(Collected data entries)
________

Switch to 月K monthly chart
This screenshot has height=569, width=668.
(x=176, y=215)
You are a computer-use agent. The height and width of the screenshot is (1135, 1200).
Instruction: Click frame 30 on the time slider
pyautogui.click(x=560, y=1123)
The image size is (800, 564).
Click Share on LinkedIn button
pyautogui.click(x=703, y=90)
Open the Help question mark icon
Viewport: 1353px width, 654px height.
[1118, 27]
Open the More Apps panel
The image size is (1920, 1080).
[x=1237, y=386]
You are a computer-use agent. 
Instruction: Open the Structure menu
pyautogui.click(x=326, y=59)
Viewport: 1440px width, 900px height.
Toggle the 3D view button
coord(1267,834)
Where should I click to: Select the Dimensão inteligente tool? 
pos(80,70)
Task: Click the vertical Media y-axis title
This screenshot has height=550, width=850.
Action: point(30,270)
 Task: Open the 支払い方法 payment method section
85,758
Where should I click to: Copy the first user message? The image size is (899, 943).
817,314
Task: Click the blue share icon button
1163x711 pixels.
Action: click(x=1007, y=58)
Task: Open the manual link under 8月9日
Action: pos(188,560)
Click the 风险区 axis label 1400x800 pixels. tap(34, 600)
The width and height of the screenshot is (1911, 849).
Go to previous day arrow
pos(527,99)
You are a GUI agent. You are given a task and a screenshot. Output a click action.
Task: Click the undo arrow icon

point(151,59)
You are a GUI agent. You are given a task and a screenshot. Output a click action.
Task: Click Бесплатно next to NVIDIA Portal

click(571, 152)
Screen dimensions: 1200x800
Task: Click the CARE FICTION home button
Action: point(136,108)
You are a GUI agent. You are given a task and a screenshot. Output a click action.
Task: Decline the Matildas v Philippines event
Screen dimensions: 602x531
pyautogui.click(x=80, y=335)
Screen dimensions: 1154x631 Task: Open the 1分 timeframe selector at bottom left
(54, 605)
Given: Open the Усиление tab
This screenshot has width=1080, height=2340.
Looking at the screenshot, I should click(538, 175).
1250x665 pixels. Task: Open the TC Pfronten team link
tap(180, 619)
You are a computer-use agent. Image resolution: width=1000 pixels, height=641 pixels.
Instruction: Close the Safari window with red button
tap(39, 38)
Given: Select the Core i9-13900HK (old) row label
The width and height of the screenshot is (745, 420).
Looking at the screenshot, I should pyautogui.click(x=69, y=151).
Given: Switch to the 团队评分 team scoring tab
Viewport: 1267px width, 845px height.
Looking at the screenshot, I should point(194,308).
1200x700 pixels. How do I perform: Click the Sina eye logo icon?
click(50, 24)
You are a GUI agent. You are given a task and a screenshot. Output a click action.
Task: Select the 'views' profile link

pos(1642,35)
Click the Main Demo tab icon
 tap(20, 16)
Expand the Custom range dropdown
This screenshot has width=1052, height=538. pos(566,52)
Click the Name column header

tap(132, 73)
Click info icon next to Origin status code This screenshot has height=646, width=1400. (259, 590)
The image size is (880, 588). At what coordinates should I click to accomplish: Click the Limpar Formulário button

________

▶ _Exercise goal_
Among the lines above, find the ones containing "Switch" and copy them.

▶ _Solution to this exercise_
Switch to 月K monthly chart
Given: Switch to the 团队评分 team scoring tab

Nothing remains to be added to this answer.